(Stored data entries)
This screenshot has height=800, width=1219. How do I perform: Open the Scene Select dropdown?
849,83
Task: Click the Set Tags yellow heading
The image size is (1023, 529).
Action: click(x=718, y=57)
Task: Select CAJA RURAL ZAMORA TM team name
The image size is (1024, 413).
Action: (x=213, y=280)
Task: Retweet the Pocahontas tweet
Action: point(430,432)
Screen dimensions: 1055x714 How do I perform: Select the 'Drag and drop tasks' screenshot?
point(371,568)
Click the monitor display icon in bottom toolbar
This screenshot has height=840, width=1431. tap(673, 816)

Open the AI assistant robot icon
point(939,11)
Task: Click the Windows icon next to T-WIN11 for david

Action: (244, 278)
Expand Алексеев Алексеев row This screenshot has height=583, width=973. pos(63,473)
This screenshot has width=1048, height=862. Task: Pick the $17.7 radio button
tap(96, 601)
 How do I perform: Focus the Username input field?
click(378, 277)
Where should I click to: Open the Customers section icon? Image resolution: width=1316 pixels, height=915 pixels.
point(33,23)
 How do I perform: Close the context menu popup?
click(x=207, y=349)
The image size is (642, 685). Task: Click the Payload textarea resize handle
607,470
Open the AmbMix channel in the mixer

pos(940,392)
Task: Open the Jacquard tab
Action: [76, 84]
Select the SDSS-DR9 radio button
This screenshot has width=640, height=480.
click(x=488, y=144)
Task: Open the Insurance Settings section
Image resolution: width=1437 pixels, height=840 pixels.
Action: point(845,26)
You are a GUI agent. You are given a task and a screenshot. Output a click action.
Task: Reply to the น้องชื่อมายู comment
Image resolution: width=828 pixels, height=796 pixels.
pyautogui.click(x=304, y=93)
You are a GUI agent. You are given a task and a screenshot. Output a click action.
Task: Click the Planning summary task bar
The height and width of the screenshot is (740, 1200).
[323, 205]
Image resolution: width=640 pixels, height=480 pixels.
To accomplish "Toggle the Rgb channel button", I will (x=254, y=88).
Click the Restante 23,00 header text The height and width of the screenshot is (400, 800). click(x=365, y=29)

▸ **Required action**: Give the data again, exactly as written.

▸ **Written reply**:
This screenshot has height=800, width=1219. How do I perform: Open the Scene Select dropdown?
849,83
Task: Click the Set Tags yellow heading
The image size is (1023, 529).
Action: click(x=718, y=57)
Task: Select CAJA RURAL ZAMORA TM team name
The image size is (1024, 413).
Action: (x=213, y=280)
Task: Retweet the Pocahontas tweet
Action: point(430,432)
Screen dimensions: 1055x714 How do I perform: Select the 'Drag and drop tasks' screenshot?
point(371,568)
Click the monitor display icon in bottom toolbar
This screenshot has height=840, width=1431. tap(673, 816)

Open the AI assistant robot icon
point(939,11)
Task: Click the Windows icon next to T-WIN11 for david

Action: (244, 278)
Expand Алексеев Алексеев row This screenshot has height=583, width=973. pos(63,473)
This screenshot has width=1048, height=862. Task: Pick the $17.7 radio button
tap(96, 601)
 How do I perform: Focus the Username input field?
click(378, 277)
Where should I click to: Open the Customers section icon? Image resolution: width=1316 pixels, height=915 pixels.
point(33,23)
 How do I perform: Close the context menu popup?
click(x=207, y=349)
The image size is (642, 685). Task: Click the Payload textarea resize handle
607,470
Open the AmbMix channel in the mixer

pos(940,392)
Task: Open the Jacquard tab
Action: [76, 84]
Select the SDSS-DR9 radio button
This screenshot has width=640, height=480.
click(x=488, y=144)
Task: Open the Insurance Settings section
Image resolution: width=1437 pixels, height=840 pixels.
Action: point(845,26)
You are a GUI agent. You are given a task and a screenshot. Output a click action.
Task: Reply to the น้องชื่อมายู comment
Image resolution: width=828 pixels, height=796 pixels.
pyautogui.click(x=304, y=93)
You are a GUI agent. You are given a task and a screenshot. Output a click action.
Task: Click the Planning summary task bar
The height and width of the screenshot is (740, 1200).
[323, 205]
Image resolution: width=640 pixels, height=480 pixels.
To accomplish "Toggle the Rgb channel button", I will (x=254, y=88).
Click the Restante 23,00 header text The height and width of the screenshot is (400, 800). click(x=365, y=29)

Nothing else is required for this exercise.